Department of Ophthalmology, Sun Yat-sen Memorial Hospital, Sun Yat-sen University, Guangzhou, China.
Provincial Clinical Research Center of Diabetes Mellitus and its Chronic Complications, Guangzhou, China.
Minerva Endocrinol (Torino). 2024 Mar;49(1):33-46. doi: 10.23736/S2724-6507.21.03370-8. Epub 2021 Apr 1.
Circular RNAs (circRNAs) function as miRNA sponges by adsorbing microRNAs (miRNAs), thereby regulating messenger RNA (mRNA) expression. The circRNA-miRNA-mRNA regulatory network associated with type 2 diabetes mellitus (T2DM) has rarely been explored. A circRNA-miRNA-mRNA regulatory network associated with T2DM was established to help deepen our understanding of the molecular mechanism of and therapeutic targets for T2DM.

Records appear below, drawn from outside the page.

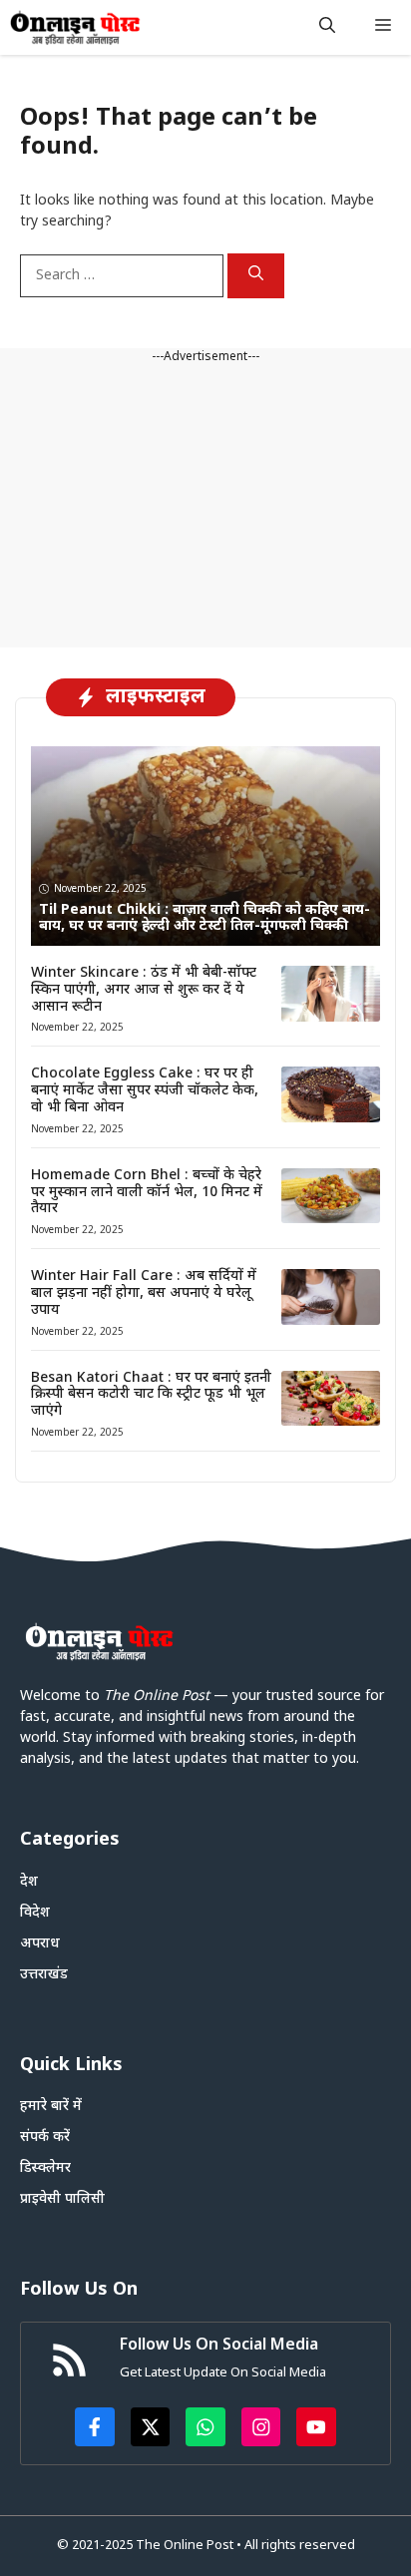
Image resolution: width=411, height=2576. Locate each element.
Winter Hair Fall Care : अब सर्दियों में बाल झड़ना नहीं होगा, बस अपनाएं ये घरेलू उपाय (143, 1293)
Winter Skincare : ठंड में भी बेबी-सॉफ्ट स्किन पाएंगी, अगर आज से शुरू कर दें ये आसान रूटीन (143, 990)
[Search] (255, 276)
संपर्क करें (45, 2137)
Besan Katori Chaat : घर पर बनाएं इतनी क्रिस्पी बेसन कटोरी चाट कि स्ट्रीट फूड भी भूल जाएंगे (151, 1395)
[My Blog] (75, 27)
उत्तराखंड (44, 1974)
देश (29, 1882)
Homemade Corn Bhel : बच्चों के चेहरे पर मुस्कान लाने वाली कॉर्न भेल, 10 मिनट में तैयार (146, 1192)
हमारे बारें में (51, 2106)
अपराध (40, 1943)
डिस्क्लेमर (45, 2168)
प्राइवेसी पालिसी (62, 2199)
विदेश (35, 1913)
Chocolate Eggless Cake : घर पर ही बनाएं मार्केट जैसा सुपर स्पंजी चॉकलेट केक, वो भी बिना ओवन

Differentially expressed circRNAs (DEcircRNAs), miRNAs (DEmiRNAs), and mRNAs (DEmRNAs) were derived from the Gene Expression Omnibus (GEO) microarray datasets GSE114248, GSE51674 and GSE95849, respectively. A circRNA-miRNA-mRNA regulatory network associated with T2DM and its subnetwork were constructed. The hub genes were screened using a protein-protein interaction (PPI) network. Finally, a hub gene-related network was constructed. Gene Ontology (GO) analysis and Kyoto Encyclopedia of Genes and Genomes (KEGG) pathway analysis were performed.
The circRNA-miRNA-mRNA network included 9 circRNAs, 24 miRNAs and 320 mRNAs. When four key circRNAs (circMYO9B, circGRAMD1B, circTHAP4 and circTMC7) were chosen, the subnetwork contained 4 circRNAs, 18 miRNAs and 307 mRNAs. Afterwards, 8 hub genes (SIRT1, GNG7, KDR, FOS, SIN3B, STAT1, SP1, and MAPK3) were extracted from the PPI network. GO and KEGG pathway analyses revealed that the network might be involved in oxidative stress responses, regulation of inflammation, neovascularization, endocrine and cancer-related processes, etc.
A circRNA-miRNA-hub gene regulatory network was constructed, and the potential functions of the hub genes were analyzed. Four important circRNAs (circMYO9B, circGRAMD1B, circTHAP4 and circTMC7) might be involved in the occurrence and development of T2DM, and this finding provides new insight into the molecular mechanism of and therapeutic targets for T2DM and its complications. Future studies are needed to validate the sponge effects and mechanisms of these 4 circRNAs.
环状 RNA(circRNAs)通过吸附 microRNA(miRNA)作为 miRNA 海绵,从而调节信使 RNA(mRNA)的表达。与 2 型糖尿病(T2DM)相关的 circRNA-miRNA-mRNA 调控网络很少被探索。建立一个与 T2DM 相关的 circRNA-miRNA-mRNA 调控网络,有助于加深我们对 T2DM 分子机制和治疗靶点的理解。
从基因表达综合数据库(GEO)微阵列数据集 GSE114248、GSE51674 和 GSE95849 中分别提取差异表达的 circRNAs(DEcircRNAs)、miRNAs(DEmiRNAs)和 mRNAs(DEmRNAs)。构建与 T2DM 相关的 circRNA-miRNA-mRNA 调控网络及其子网络。使用蛋白质-蛋白质相互作用(PPI)网络筛选枢纽基因。最后,构建一个枢纽基因相关的网络。进行基因本体(GO)分析和京都基因与基因组百科全书(KEGG)通路分析。
circRNA-miRNA-mRNA 网络包含 9 个 circRNAs、24 个 miRNAs 和 320 个 mRNAs。当选择四个关键 circRNAs(circMYO9B、circGRAMD1B、circTHAP4 和 circTMC7)时,子网络包含 4 个 circRNAs、18 个 miRNAs 和 307 个 mRNAs。随后,从 PPI 网络中提取了 8 个枢纽基因(SIRT1、GNG7、KDR、FOS、SIN3B、STAT1、SP1 和 MAPK3)。GO 和 KEGG 通路分析表明,该网络可能参与氧化应激反应、炎症调节、新生血管生成、内分泌和癌症相关过程等。
构建了 circRNA-miRNA-枢纽基因调控网络,并分析了枢纽基因的潜在功能。四个重要的 circRNAs(circMYO9B、circGRAMD1B、circTHAP4 和 circTMC7)可能参与 T2DM 的发生和发展,这一发现为 T2DM 及其并发症的分子机制和治疗靶点提供了新的见解。未来需要进一步验证这四个 circRNAs 的海绵作用和机制。